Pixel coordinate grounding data

[Start of section]

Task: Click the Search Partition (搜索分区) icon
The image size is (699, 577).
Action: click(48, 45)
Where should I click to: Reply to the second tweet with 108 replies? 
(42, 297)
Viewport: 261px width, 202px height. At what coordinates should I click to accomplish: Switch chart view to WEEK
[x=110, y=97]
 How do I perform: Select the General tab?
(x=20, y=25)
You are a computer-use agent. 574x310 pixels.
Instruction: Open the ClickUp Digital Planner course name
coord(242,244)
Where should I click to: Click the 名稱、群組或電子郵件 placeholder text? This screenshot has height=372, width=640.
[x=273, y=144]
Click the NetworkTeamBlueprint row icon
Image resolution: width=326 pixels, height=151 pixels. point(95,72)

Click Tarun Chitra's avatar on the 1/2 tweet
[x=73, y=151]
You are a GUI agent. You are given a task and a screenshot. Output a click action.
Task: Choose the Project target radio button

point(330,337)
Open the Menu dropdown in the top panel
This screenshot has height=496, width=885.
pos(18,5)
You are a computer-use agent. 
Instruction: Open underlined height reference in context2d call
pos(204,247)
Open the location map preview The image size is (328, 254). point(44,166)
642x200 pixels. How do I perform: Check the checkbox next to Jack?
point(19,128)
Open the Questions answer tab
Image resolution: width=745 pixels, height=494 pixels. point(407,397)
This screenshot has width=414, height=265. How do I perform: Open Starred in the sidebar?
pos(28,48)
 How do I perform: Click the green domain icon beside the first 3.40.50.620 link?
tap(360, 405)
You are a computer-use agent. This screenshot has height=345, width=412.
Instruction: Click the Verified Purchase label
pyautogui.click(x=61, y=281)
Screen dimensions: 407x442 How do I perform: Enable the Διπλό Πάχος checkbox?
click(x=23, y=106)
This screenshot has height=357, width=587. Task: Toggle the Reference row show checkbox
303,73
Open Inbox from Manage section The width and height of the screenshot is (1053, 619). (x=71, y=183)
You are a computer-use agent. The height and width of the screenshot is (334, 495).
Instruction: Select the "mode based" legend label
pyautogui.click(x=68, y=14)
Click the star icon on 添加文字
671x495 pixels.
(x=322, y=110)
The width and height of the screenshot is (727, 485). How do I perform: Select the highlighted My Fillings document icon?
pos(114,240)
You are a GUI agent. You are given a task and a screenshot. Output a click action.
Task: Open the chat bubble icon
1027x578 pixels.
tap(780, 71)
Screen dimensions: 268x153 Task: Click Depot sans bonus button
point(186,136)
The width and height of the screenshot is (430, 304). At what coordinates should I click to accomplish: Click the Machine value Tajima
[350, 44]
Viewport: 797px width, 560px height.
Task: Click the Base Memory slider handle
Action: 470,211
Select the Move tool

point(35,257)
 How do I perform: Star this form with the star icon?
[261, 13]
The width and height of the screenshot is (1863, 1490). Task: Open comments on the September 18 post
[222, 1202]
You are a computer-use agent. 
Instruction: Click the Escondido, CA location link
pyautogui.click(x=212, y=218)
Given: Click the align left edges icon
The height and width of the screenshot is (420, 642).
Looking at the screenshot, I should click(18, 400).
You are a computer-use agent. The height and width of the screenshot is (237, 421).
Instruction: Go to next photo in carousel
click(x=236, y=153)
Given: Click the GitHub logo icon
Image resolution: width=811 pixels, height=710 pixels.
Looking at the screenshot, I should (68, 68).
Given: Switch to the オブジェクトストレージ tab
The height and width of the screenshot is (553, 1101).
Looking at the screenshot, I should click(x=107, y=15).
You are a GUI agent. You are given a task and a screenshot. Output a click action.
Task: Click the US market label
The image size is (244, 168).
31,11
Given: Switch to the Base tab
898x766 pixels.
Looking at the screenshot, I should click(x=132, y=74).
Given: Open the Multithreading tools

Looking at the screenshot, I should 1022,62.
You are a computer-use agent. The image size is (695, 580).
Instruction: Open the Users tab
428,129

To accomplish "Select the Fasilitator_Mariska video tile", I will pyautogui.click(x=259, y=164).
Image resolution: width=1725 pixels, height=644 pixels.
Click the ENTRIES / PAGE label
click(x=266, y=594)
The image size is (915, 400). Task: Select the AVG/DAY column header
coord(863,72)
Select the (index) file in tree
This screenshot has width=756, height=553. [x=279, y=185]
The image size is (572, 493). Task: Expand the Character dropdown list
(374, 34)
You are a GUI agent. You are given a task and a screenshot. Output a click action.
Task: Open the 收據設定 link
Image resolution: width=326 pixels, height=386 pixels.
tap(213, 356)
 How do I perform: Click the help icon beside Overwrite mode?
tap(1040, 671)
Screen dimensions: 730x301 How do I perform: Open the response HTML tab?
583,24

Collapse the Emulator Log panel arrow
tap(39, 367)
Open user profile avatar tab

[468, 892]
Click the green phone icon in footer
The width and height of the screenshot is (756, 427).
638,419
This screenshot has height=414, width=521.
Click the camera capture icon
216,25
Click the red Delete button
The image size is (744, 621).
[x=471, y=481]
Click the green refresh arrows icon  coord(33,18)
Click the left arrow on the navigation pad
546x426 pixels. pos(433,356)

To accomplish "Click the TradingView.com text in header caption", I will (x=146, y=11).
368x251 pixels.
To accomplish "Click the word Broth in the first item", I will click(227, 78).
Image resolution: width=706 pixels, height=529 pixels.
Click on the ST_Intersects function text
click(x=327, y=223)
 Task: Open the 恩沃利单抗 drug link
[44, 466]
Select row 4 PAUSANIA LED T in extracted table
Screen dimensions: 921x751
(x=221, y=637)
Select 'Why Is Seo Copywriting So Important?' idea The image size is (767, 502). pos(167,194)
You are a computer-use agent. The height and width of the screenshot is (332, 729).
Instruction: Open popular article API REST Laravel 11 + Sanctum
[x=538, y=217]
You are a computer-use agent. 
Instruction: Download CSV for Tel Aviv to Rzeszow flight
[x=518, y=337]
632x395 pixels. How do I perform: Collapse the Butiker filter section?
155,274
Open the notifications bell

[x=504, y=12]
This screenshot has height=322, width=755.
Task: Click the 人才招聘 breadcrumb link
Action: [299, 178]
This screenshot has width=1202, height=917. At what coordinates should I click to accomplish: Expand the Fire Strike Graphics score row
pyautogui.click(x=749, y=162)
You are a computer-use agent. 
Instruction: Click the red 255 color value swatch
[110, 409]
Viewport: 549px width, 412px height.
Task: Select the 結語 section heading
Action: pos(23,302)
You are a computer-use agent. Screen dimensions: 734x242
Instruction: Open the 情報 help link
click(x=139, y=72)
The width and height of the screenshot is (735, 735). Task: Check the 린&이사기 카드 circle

[End of section]

— PROMPT —
Nothing in the records may be left out; reproduce them exactly.

— TASK RESULT —
Task: Click the Search Partition (搜索分区) icon
The image size is (699, 577).
Action: click(48, 45)
Where should I click to: Reply to the second tweet with 108 replies? 
(42, 297)
Viewport: 261px width, 202px height. At what coordinates should I click to accomplish: Switch chart view to WEEK
[x=110, y=97]
 How do I perform: Select the General tab?
(x=20, y=25)
You are a computer-use agent. 574x310 pixels.
Instruction: Open the ClickUp Digital Planner course name
coord(242,244)
Where should I click to: Click the 名稱、群組或電子郵件 placeholder text? This screenshot has height=372, width=640.
[x=273, y=144]
Click the NetworkTeamBlueprint row icon
Image resolution: width=326 pixels, height=151 pixels. point(95,72)

Click Tarun Chitra's avatar on the 1/2 tweet
[x=73, y=151]
You are a GUI agent. You are given a task and a screenshot. Output a click action.
Task: Choose the Project target radio button

point(330,337)
Open the Menu dropdown in the top panel
This screenshot has height=496, width=885.
pos(18,5)
You are a computer-use agent. 
Instruction: Open underlined height reference in context2d call
pos(204,247)
Open the location map preview The image size is (328, 254). point(44,166)
642x200 pixels. How do I perform: Check the checkbox next to Jack?
point(19,128)
Open the Questions answer tab
Image resolution: width=745 pixels, height=494 pixels. point(407,397)
This screenshot has width=414, height=265. How do I perform: Open Starred in the sidebar?
pos(28,48)
 How do I perform: Click the green domain icon beside the first 3.40.50.620 link?
tap(360, 405)
You are a computer-use agent. This screenshot has height=345, width=412.
Instruction: Click the Verified Purchase label
pyautogui.click(x=61, y=281)
Screen dimensions: 407x442 How do I perform: Enable the Διπλό Πάχος checkbox?
click(x=23, y=106)
This screenshot has height=357, width=587. Task: Toggle the Reference row show checkbox
303,73
Open Inbox from Manage section The width and height of the screenshot is (1053, 619). (x=71, y=183)
You are a computer-use agent. The height and width of the screenshot is (334, 495).
Instruction: Select the "mode based" legend label
pyautogui.click(x=68, y=14)
Click the star icon on 添加文字
671x495 pixels.
(x=322, y=110)
The width and height of the screenshot is (727, 485). How do I perform: Select the highlighted My Fillings document icon?
pos(114,240)
You are a GUI agent. You are given a task and a screenshot. Output a click action.
Task: Open the chat bubble icon
1027x578 pixels.
tap(780, 71)
Screen dimensions: 268x153 Task: Click Depot sans bonus button
point(186,136)
The width and height of the screenshot is (430, 304). At what coordinates should I click to accomplish: Click the Machine value Tajima
[350, 44]
Viewport: 797px width, 560px height.
Task: Click the Base Memory slider handle
Action: 470,211
Select the Move tool

point(35,257)
 How do I perform: Star this form with the star icon?
[261, 13]
The width and height of the screenshot is (1863, 1490). Task: Open comments on the September 18 post
[222, 1202]
You are a computer-use agent. 
Instruction: Click the Escondido, CA location link
pyautogui.click(x=212, y=218)
Given: Click the align left edges icon
The height and width of the screenshot is (420, 642).
Looking at the screenshot, I should click(18, 400).
You are a computer-use agent. The height and width of the screenshot is (237, 421).
Instruction: Go to next photo in carousel
click(x=236, y=153)
Given: Click the GitHub logo icon
Image resolution: width=811 pixels, height=710 pixels.
Looking at the screenshot, I should (68, 68).
Given: Switch to the オブジェクトストレージ tab
The height and width of the screenshot is (553, 1101).
Looking at the screenshot, I should click(x=107, y=15).
You are a GUI agent. You are given a task and a screenshot. Output a click action.
Task: Click the US market label
The image size is (244, 168).
31,11
Given: Switch to the Base tab
898x766 pixels.
Looking at the screenshot, I should click(x=132, y=74).
Given: Open the Multithreading tools

Looking at the screenshot, I should 1022,62.
You are a computer-use agent. The image size is (695, 580).
Instruction: Open the Users tab
428,129

To accomplish "Select the Fasilitator_Mariska video tile", I will pyautogui.click(x=259, y=164).
Image resolution: width=1725 pixels, height=644 pixels.
Click the ENTRIES / PAGE label
click(x=266, y=594)
The image size is (915, 400). Task: Select the AVG/DAY column header
coord(863,72)
Select the (index) file in tree
This screenshot has width=756, height=553. [x=279, y=185]
The image size is (572, 493). Task: Expand the Character dropdown list
(374, 34)
You are a GUI agent. You are given a task and a screenshot. Output a click action.
Task: Open the 收據設定 link
Image resolution: width=326 pixels, height=386 pixels.
tap(213, 356)
 How do I perform: Click the help icon beside Overwrite mode?
tap(1040, 671)
Screen dimensions: 730x301 How do I perform: Open the response HTML tab?
583,24

Collapse the Emulator Log panel arrow
tap(39, 367)
Open user profile avatar tab

[468, 892]
Click the green phone icon in footer
The width and height of the screenshot is (756, 427).
638,419
This screenshot has height=414, width=521.
Click the camera capture icon
216,25
Click the red Delete button
The image size is (744, 621).
[x=471, y=481]
Click the green refresh arrows icon  coord(33,18)
Click the left arrow on the navigation pad
546x426 pixels. pos(433,356)

To accomplish "Click the TradingView.com text in header caption", I will (x=146, y=11).
368x251 pixels.
To accomplish "Click the word Broth in the first item", I will click(227, 78).
Image resolution: width=706 pixels, height=529 pixels.
Click on the ST_Intersects function text
click(x=327, y=223)
 Task: Open the 恩沃利单抗 drug link
[44, 466]
Select row 4 PAUSANIA LED T in extracted table
Screen dimensions: 921x751
(x=221, y=637)
Select 'Why Is Seo Copywriting So Important?' idea The image size is (767, 502). pos(167,194)
You are a computer-use agent. The height and width of the screenshot is (332, 729).
Instruction: Open popular article API REST Laravel 11 + Sanctum
[x=538, y=217]
You are a computer-use agent. 
Instruction: Download CSV for Tel Aviv to Rzeszow flight
[x=518, y=337]
632x395 pixels. How do I perform: Collapse the Butiker filter section?
155,274
Open the notifications bell

[x=504, y=12]
This screenshot has height=322, width=755.
Task: Click the 人才招聘 breadcrumb link
Action: [299, 178]
This screenshot has width=1202, height=917. At what coordinates should I click to accomplish: Expand the Fire Strike Graphics score row
pyautogui.click(x=749, y=162)
You are a computer-use agent. 
Instruction: Click the red 255 color value swatch
[110, 409]
Viewport: 549px width, 412px height.
Task: Select the 結語 section heading
Action: pos(23,302)
You are a computer-use agent. Screen dimensions: 734x242
Instruction: Open the 情報 help link
click(x=139, y=72)
The width and height of the screenshot is (735, 735). Task: Check the 린&이사기 카드 circle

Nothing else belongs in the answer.